Member of the Uttar Pradesh Legislative Assembly
- Constituency: Garautha

Personal details
- Born: 1942/1943
- Died: 8 March 2023 (aged 80)
- Party: Indian National Congress
- Spouse: Ganga Rajya Laxmi
- Children: Niharika Raje
- Parent: Radha Charan Singh (father)
- Occupation: Politician

= Ranjeet Singh Judeo =

Indian politician (died 2023)

Ranjeet Singh Judeo (1942/1943 – 8 March 2023) was an Indian politician. Judeo was a member of the Indian National Congress and had been elected from the Garautha Assembly constituency in the state of Uttar Pradesh. He was a six-term Member of the Uttar Pradesh Legislative Assembly and also served as a Member of the Uttar Pradesh Legislative Council.

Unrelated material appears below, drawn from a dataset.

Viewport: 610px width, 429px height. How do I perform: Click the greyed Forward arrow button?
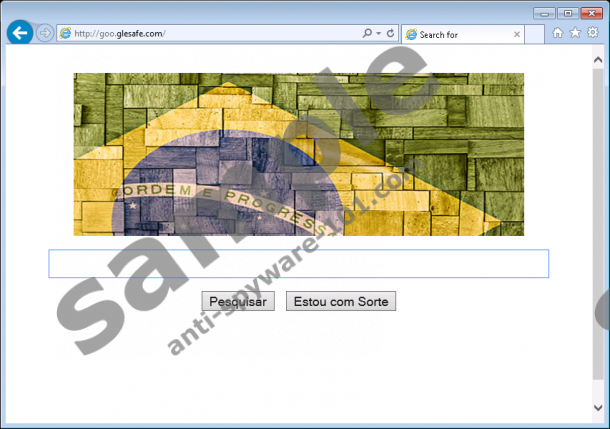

Judeo was the son of Maharaja Radha Charan Singh, the last ruler of Samthar, a princely state in the British Raj. Judeo's wife was Ganga Rajya Laxmi, was from the former Rana dynasty of Nepal. Their daughter, Niharika Raje, married Dushyant Singh, a politician and the son of Vasundhara Raje Scindia and Hemant Singh. Judeo was the maternal uncle of politician Raghuraj Pratap Singh.